▸ **Work order**: With the pictures left out, please return exactly the line holding "Screen dimensions: 208x371" and each following line until the entries end.

▸ **Records supplied**:
▬▬▬▬▬▬▬▬▬▬

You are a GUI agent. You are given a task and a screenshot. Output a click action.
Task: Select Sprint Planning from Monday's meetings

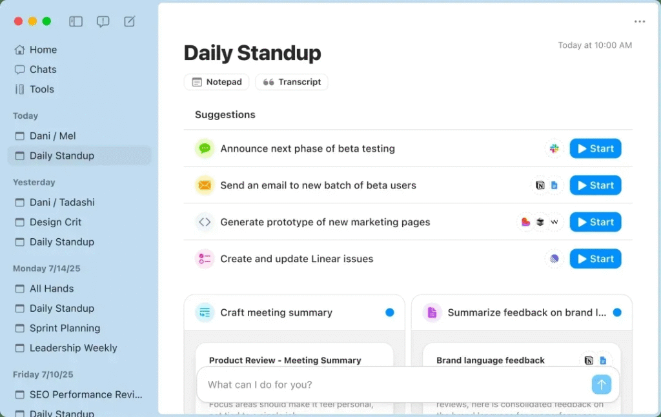point(65,328)
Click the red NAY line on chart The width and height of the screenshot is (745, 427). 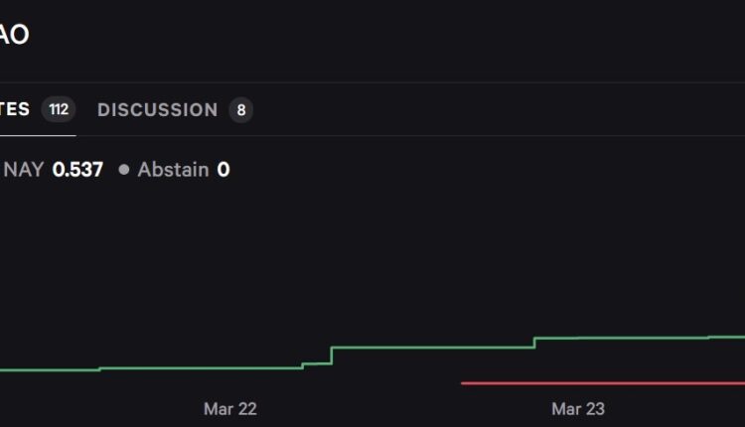pyautogui.click(x=596, y=383)
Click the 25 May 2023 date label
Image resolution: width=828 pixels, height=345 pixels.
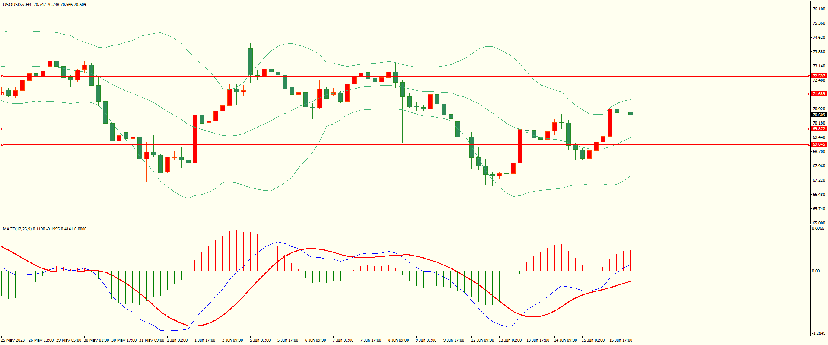coord(13,340)
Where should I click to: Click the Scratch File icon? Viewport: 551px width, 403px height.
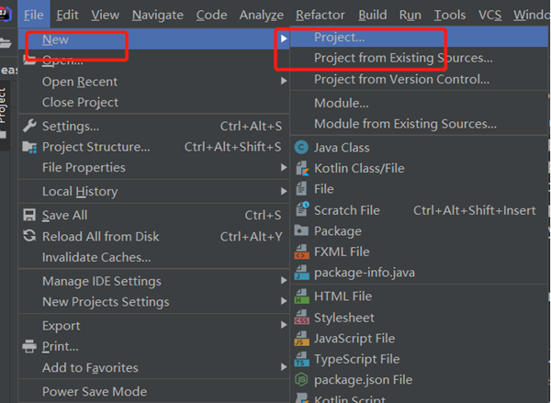(x=301, y=210)
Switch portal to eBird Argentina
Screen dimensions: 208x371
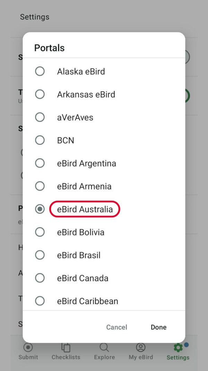(40, 163)
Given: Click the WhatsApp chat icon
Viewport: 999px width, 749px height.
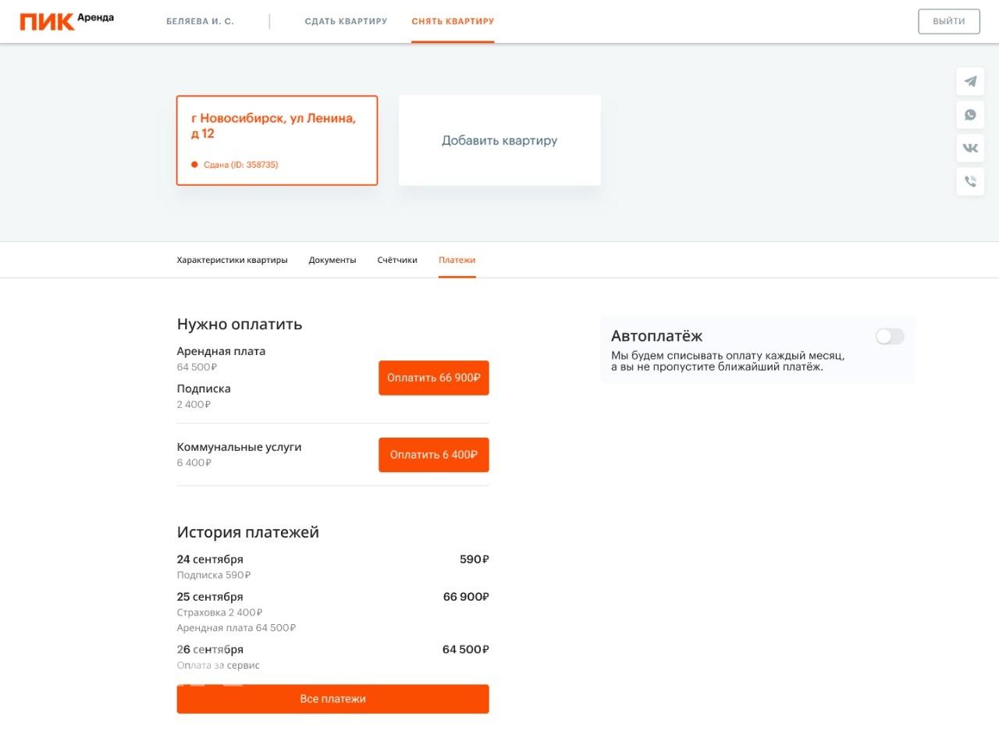Looking at the screenshot, I should pyautogui.click(x=970, y=115).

▬▬▬▬▬▬▬▬▬▬

▸ **Answer box**:
Screen dimensions: 208x371
(40, 163)
Given: Click the WhatsApp chat icon
Viewport: 999px width, 749px height.
Looking at the screenshot, I should pyautogui.click(x=970, y=115).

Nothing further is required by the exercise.